## WHAT YOU SHOULD DO
Repeat the rows starting at the line that contains "Task: Share the ETHUSDT position" and ending at the line that contains "Action: pos(680,379)", including both of those lines. Leave the pictures out of your answer.

## SUPPLIED DATA

**********

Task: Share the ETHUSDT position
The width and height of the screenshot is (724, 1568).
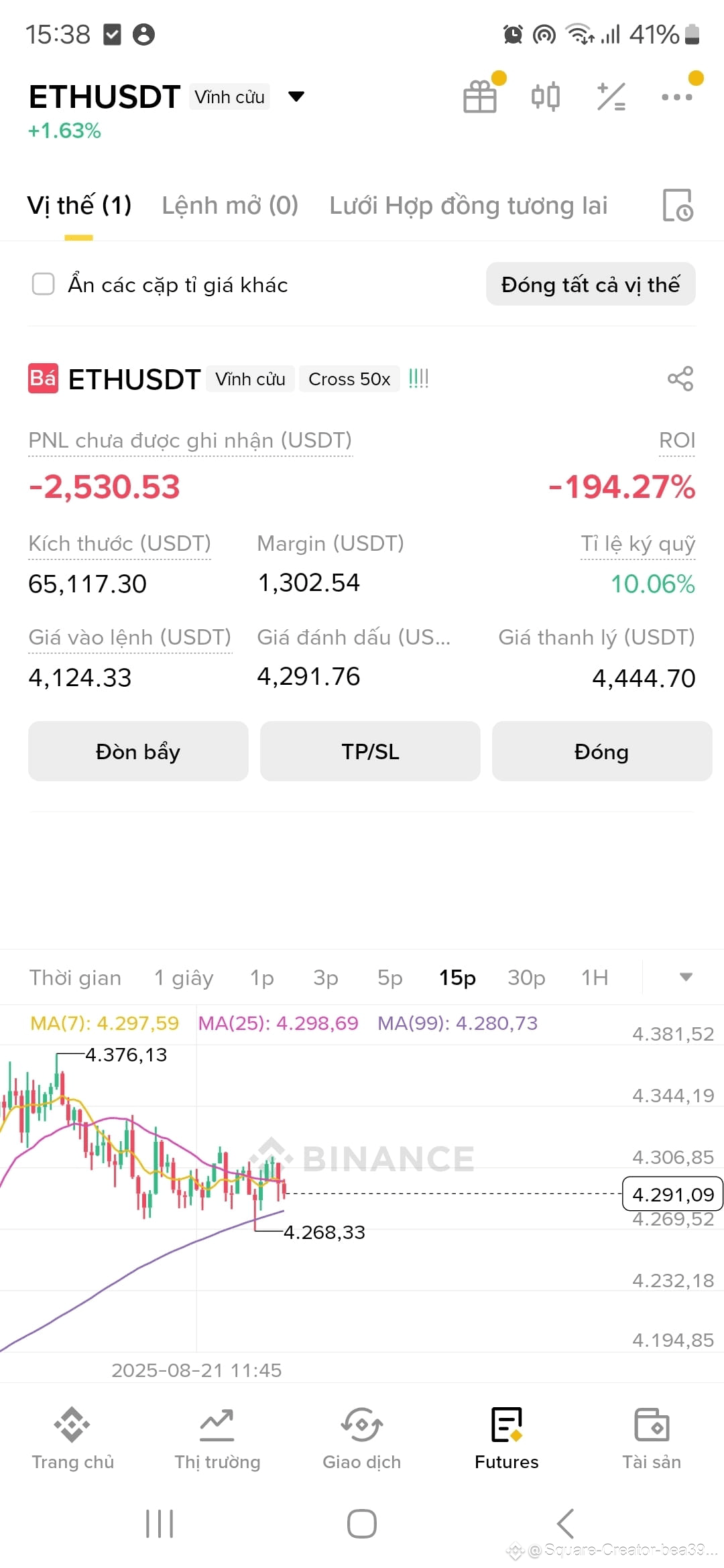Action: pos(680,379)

**********

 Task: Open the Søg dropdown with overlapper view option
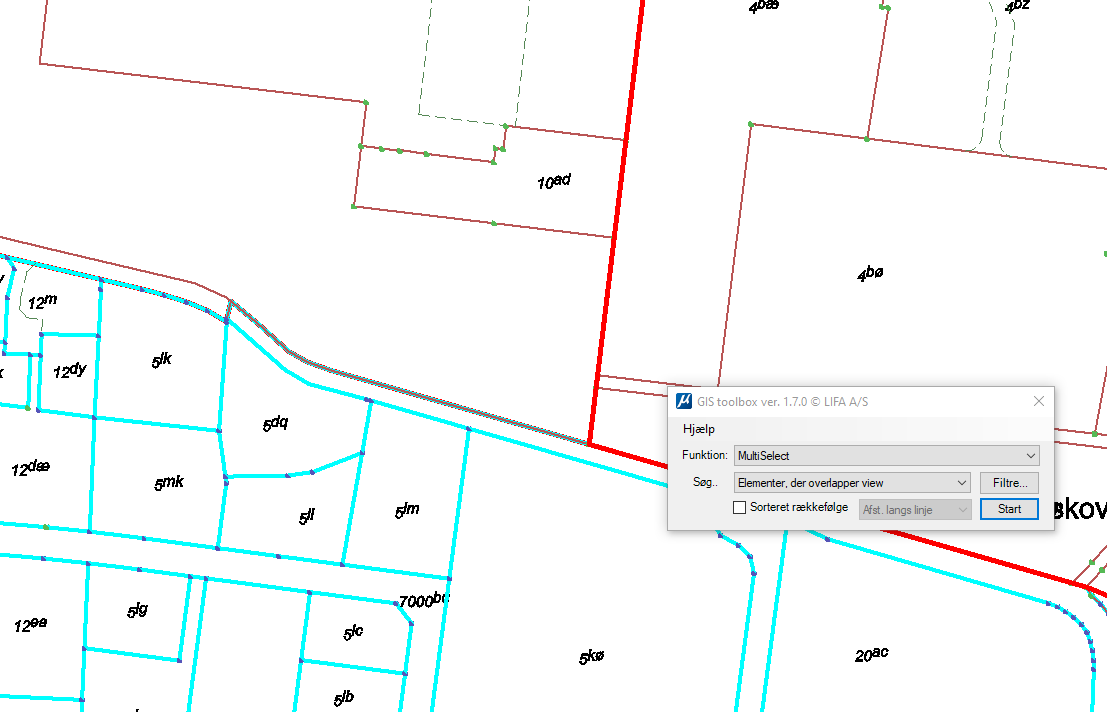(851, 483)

**********

## TASK ANSWER
Task: Share the ETHUSDT position
The width and height of the screenshot is (724, 1568).
Action: pos(680,379)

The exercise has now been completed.